The previous lines do a lot of things: start the FindSomeValue function in another thread (to simplify a little), return control to the caller and set up an event so that when the result of the asynchronous call is available (the someValue result), it can continue the computation and finally perform someValue+1. So, although not entirely trivial, it’s at least possible with little code to turn synchronous into asynchronous. Why did I put two versions in the API then? The reason is that I wanted to handle the scheduling myself. The BeginFindSomeValue would use a combination of resources that performed suboptimally when loaded with too many parallel workloads. .Net would allow to specify a custom scheduler, but asking a user of an API to chew all the custom scheduling way of calling threads would be too much work put on the user, and ultimately would mean exposing implementation details of the API. This is the most practical reason to expose both an asynchronous and a synchronous API: custom scheduling. Doing the scheduling internally allows the API implementor to choose how much parallelism to allow for optimal performance. For example, a database might have different scaling characteristics than a simple file storage on disk. .Net schedulers essentially schedule work for the CPU to perform, but in modern computation architectures there’s much more than CPUs: GPUs, remote computing servers, remote data servers. The logic used to schedule tasks on CPUs does not necessarily work well on network bound operations or GPU bound operations. For example, loading the GPU with many more operations than available cores is rather normal. The ratio tasks/cores is much lower on CPUs due to the different architectures. The ratio on a network is again different. A gigabit link can “perform” many network calls per second, and in most circumstances will be limited by latency more than bandwidth. Combining CPU, GPU and network workloads thus require some custom scheduling to achieve the best peformance. In these scenarios, explicitly async APIs give the implementors the freedom to keep this advanced scheduling internal.
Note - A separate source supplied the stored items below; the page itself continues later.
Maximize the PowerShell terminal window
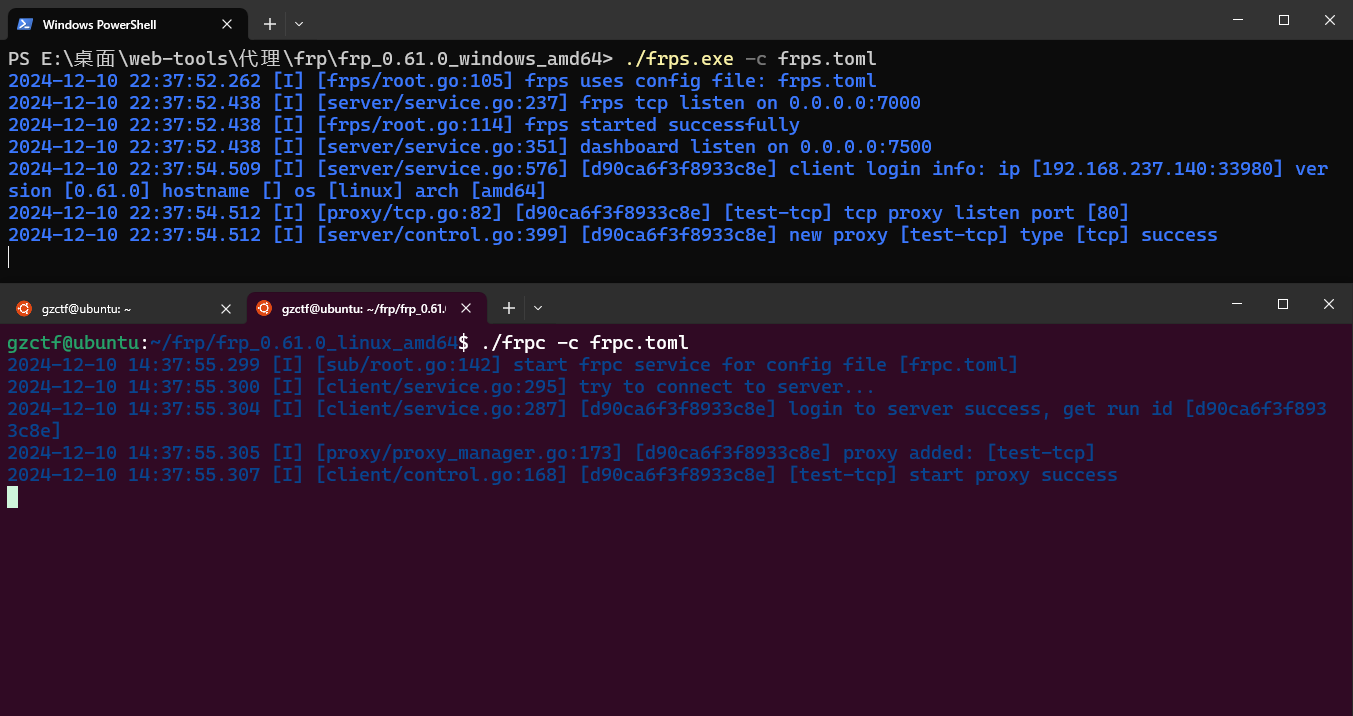Screen dimensions: 1353x716 (1284, 20)
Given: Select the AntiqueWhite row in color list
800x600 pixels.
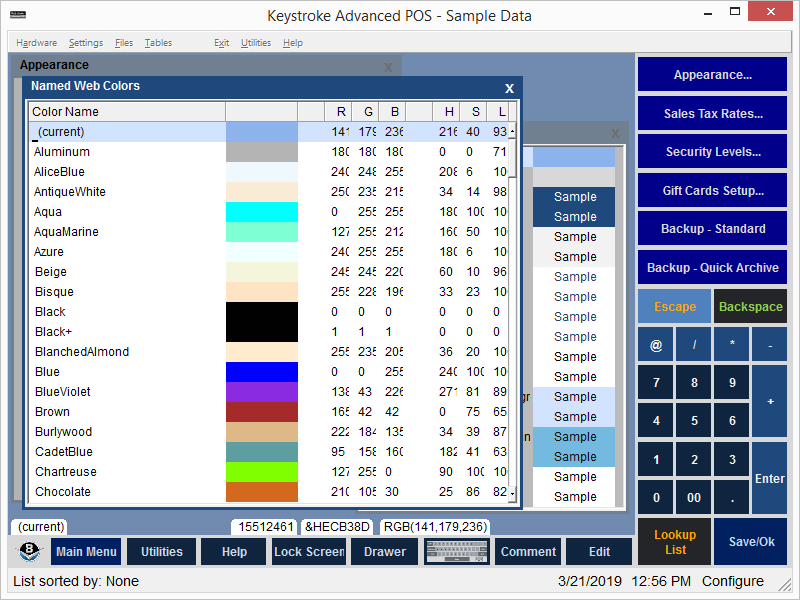Looking at the screenshot, I should click(x=127, y=192).
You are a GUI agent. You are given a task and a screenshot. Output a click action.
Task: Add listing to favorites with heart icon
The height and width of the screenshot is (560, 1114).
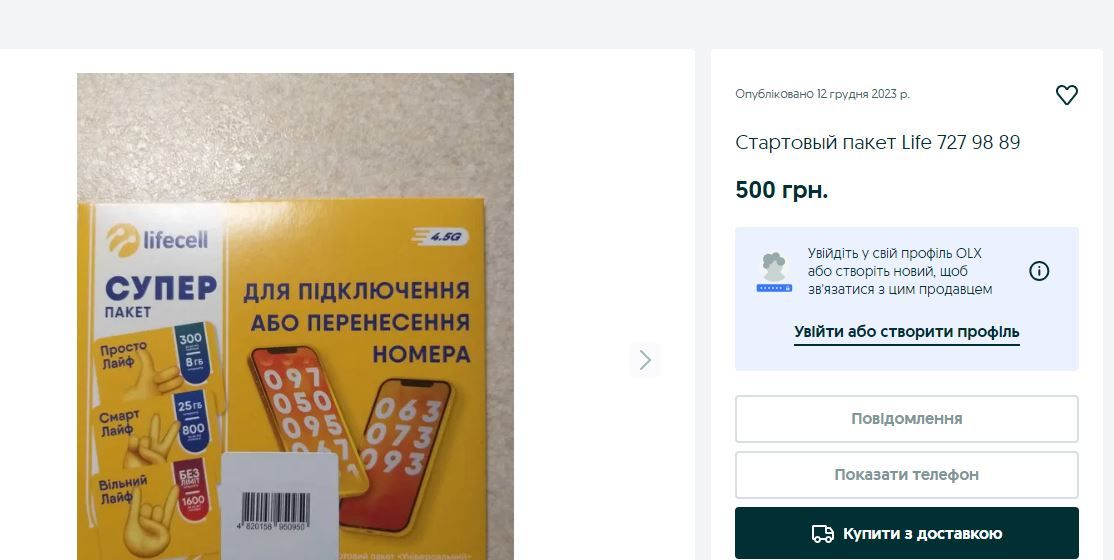pos(1066,95)
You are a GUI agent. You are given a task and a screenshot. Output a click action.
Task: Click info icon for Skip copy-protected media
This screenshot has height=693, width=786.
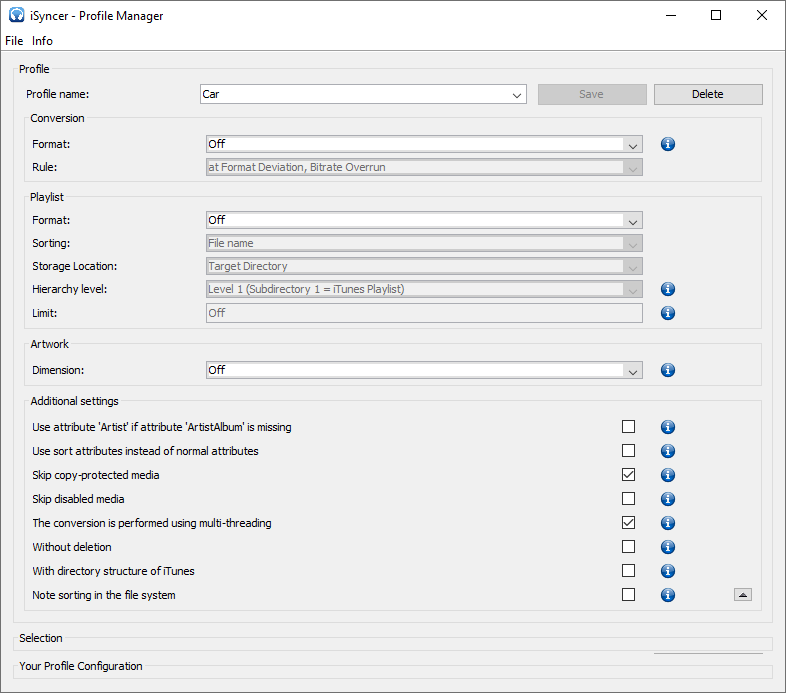pos(668,475)
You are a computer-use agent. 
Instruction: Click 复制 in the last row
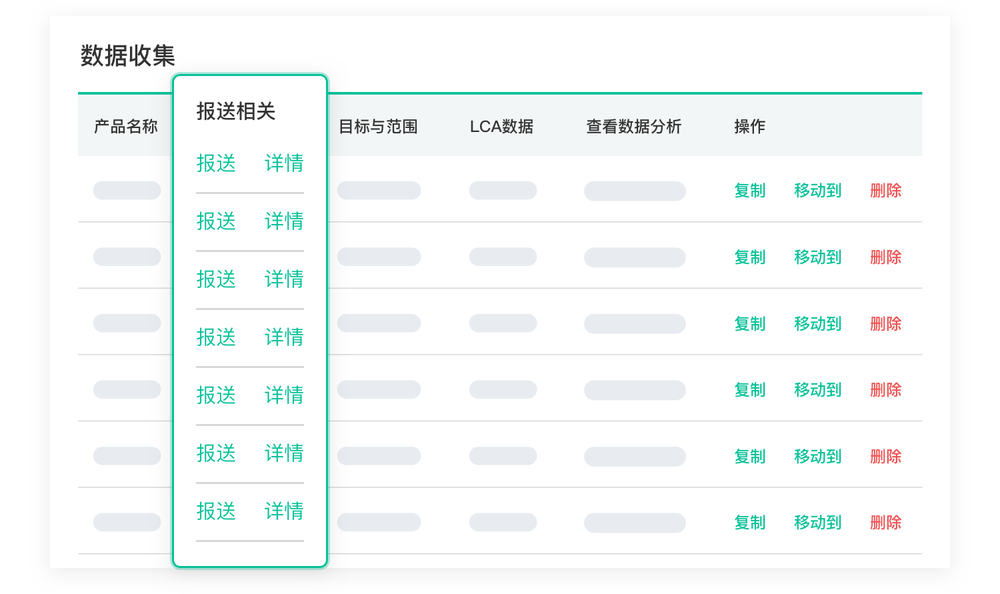tap(749, 523)
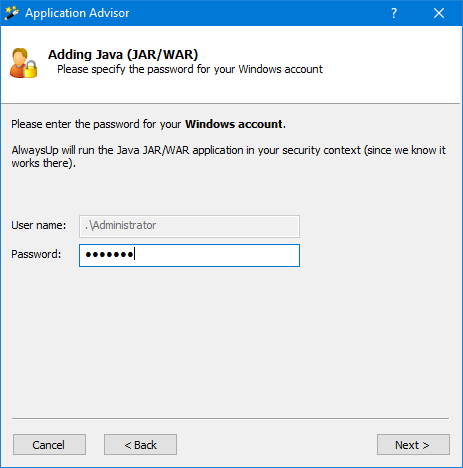
Task: Close the Application Advisor dialog
Action: coord(439,13)
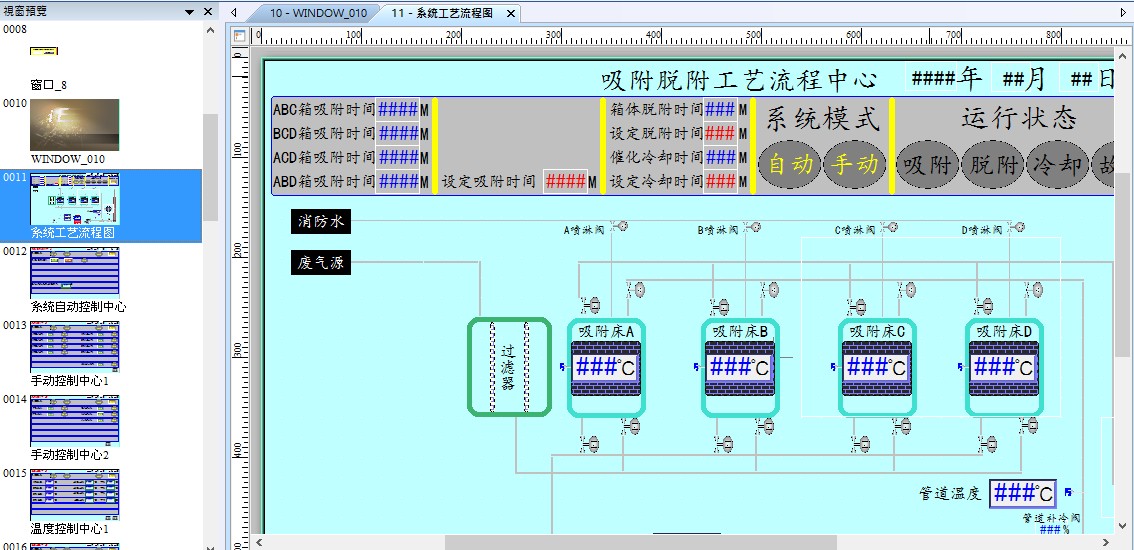Click the 吸附 running status indicator
The height and width of the screenshot is (550, 1134).
[x=927, y=164]
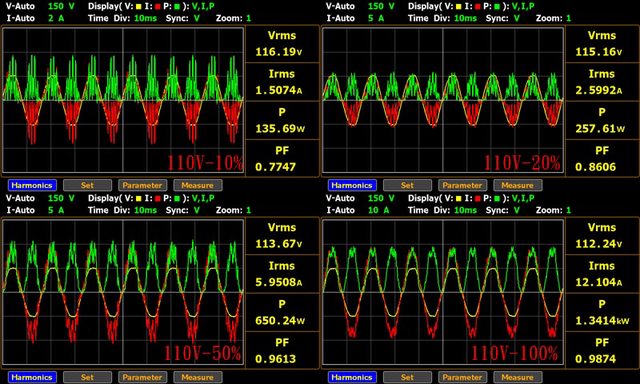640x384 pixels.
Task: Click the PF 0.9874 reading
Action: coord(601,351)
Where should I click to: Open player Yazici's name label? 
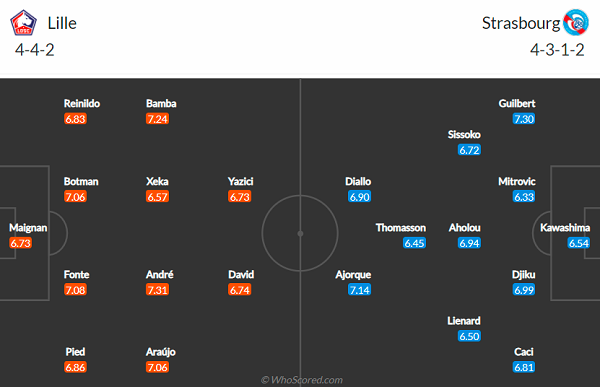tap(241, 181)
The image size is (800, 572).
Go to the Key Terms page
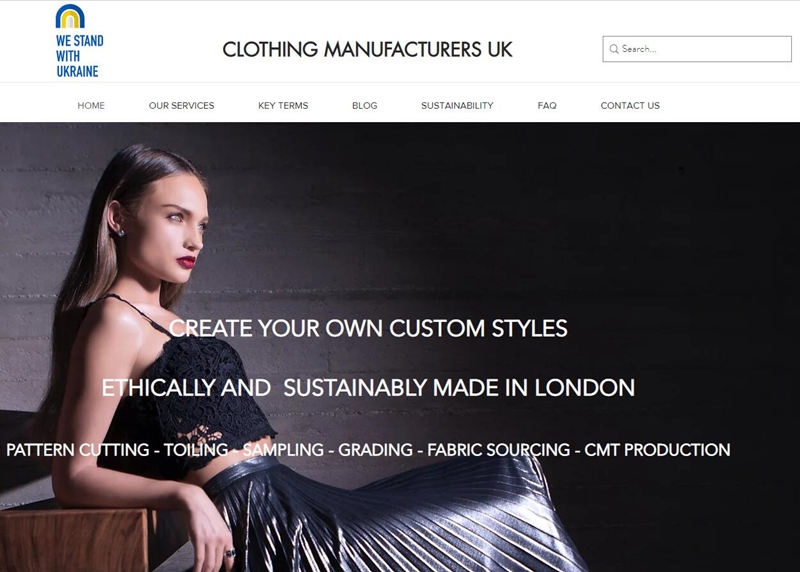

In all other cases, which version should we expose, synchronous or async? Unless you or some team mates find the Task api difficult to understand, the synchronous version should be used, as the other one can easily be realized by using the Task factory methods in combination with synchronous APIs. Synchronous APIs are easier to read, and in case the parallelism is already achieved by other means (e.g. explicit thread creation), the asynchronous versions would be useless.
What about the ideal solution? If we have some knowledge about the types of tasks, maybe with a little help from the developer, such as an attribute, we could do better than simple CPU scheduling:

int FindSomeValue(int a, int b) {...}

int ComputeSomeValue(int a, int b) {...}

Now, let’s say the typical use case involves calling the FindSomeValue, then call the ComputeSomeValue locally. This is in fact quite a realistic scenario where data fetched remotely is processed locally before display. Let’s say the application submits many such operations of the first kind, FindSomeValue, followed by ComputeSomeValue. If two ComputeSomeValue instances are scheduled simultaneously, the available CPU per instance is halved. If two FindSomeValue instances are scheduled in parallel, it might easily be a fine situation for a gigabit ethernet. So, ideally, a scheduler which knows what types of resources are used by each task would schedule one ComputeSomeValue task in parallel with a number of FindSomeValue tasks. This level of custom scheduling can be achieved via the .Net Task Parallel Library extension points (custom schedulers). Who knows, maybe in the future the compiler will even be able to turn synchronous calls into asynchrnous automatically. This could be possible by analyzing runtime behavior.

Until then, go for synchronous APIs unless you must control the scheduling yourself.

To reiterate: expose synchronous APIs unless you have advanced scheduling scenarios.